▶ LESETEXT:
Um viele Menschen ist es in dieser Hinsicht offenbar nicht sonderlich gut bestellt. Denn von den 918 Kandidaten blieben nur 192 übrig. Darunter auch Alexander Gerst, dem erst langsam dämmerte, dass die ganze Sache mit dem Weltraumflug vielleicht doch nicht nur ein schöner Traum bleiben musste.
Erneut wurde er eingeladen. Und diesmal hatte die Esa ein ganzes Team an Psychologen auf die potentiellen Astronauten angesetzt. Sie beobachteten sie bei Gruppenaufgaben. Und sie führten lange, tiefschürfende Gespräche. “Astronauten müssen begabte Kommunikatoren sein”, sagt Testleiter Danesy, “sie müssen teamfähig sein und in Konflikten angemessen reagieren.”

▶ ARBEITSAUFTRAG 1: Formuliere die Einträge vom ersten bis einschließlich zu der Zeile mit „Looking at the“ neu, indem du „QueryKey“ durch „SearchKey“ ersetzt und alles andere unverändert lässt. Die Bilder sollen in deiner Antwort nicht vorkommen.
Der Lesetext und die Einträge haben inhaltlich nichts miteinander zu tun.

▶ GEGEBENE ANGABEN:
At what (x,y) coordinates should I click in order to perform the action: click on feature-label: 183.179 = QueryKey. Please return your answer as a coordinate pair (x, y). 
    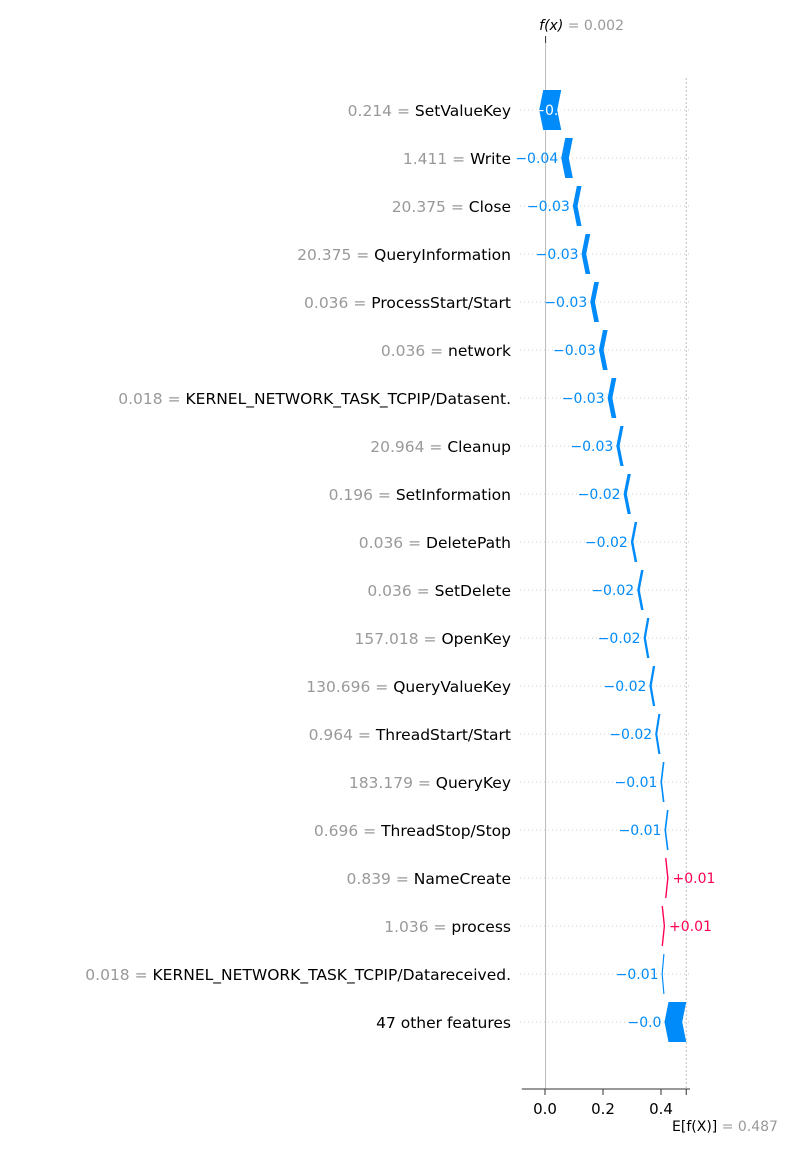
    Looking at the image, I should click on (430, 783).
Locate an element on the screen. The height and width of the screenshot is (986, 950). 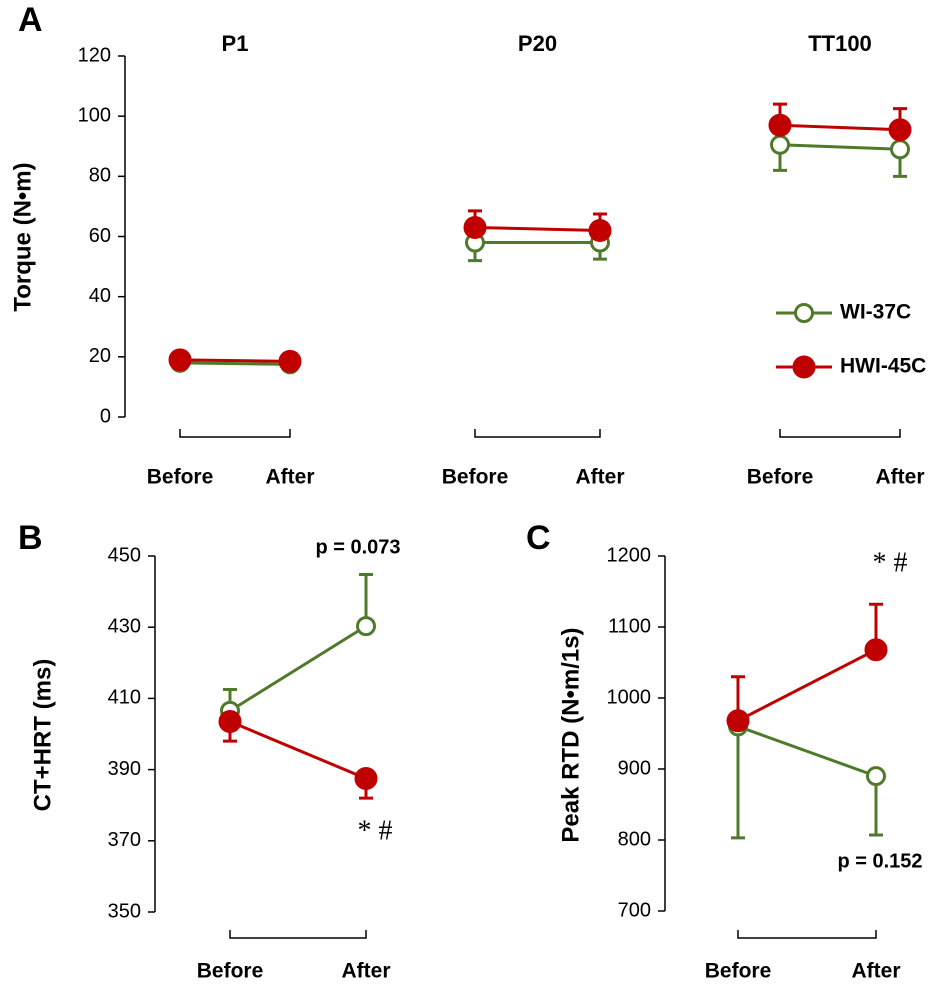
y-tick-label: 0 is located at coordinates (106, 416).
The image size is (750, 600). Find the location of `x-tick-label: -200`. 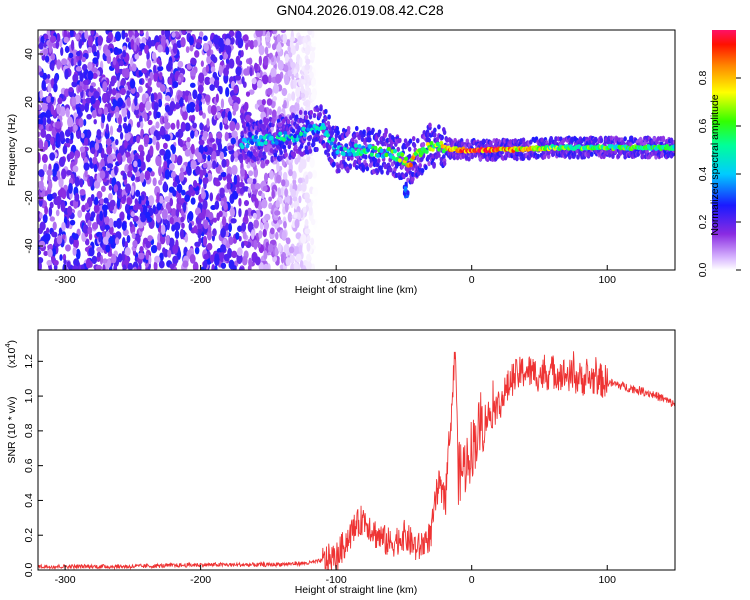

x-tick-label: -200 is located at coordinates (200, 580).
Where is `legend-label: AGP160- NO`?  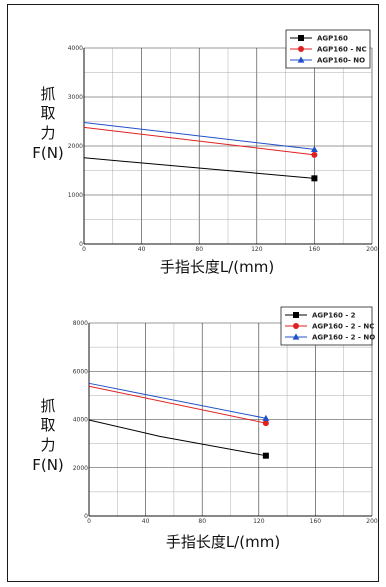 legend-label: AGP160- NO is located at coordinates (341, 61).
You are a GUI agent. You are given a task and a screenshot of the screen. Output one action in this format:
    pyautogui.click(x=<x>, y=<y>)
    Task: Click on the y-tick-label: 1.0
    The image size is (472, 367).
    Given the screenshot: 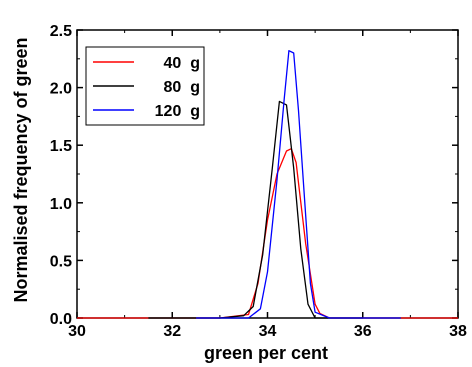 What is the action you would take?
    pyautogui.click(x=61, y=204)
    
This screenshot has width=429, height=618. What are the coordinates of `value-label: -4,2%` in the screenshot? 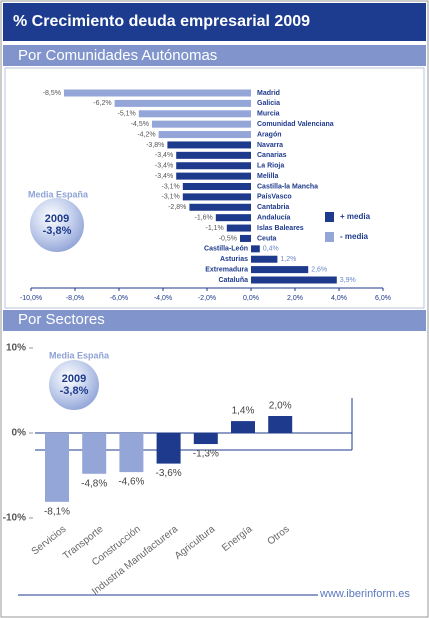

▶ ARBEITSAUFTRAG 2: Übernimm aus dem Lesetext wortgetreu den Abschnitt zwischen „Um viele Menschen“ und „Traum bleiben musste.“, beide Stellen eingeschlossen.

▶ ERWARTETE AUSGABE 1:
At what (x,y) coordinates should I click in order to perform the action: click on feature-label: 183.179 = SearchKey. Please return your answer as a coordinate pair (x, y). 
    Looking at the image, I should click on (430, 783).

▶ ERWARTETE AUSGABE 2:
Um viele Menschen ist es in dieser Hinsicht offenbar nicht sonderlich gut bestellt. Denn von den 918 Kandidaten blieben nur 192 übrig. Darunter auch Alexander Gerst, dem erst langsam dämmerte, dass die ganze Sache mit dem Weltraumflug vielleicht doch nicht nur ein schöner Traum bleiben musste.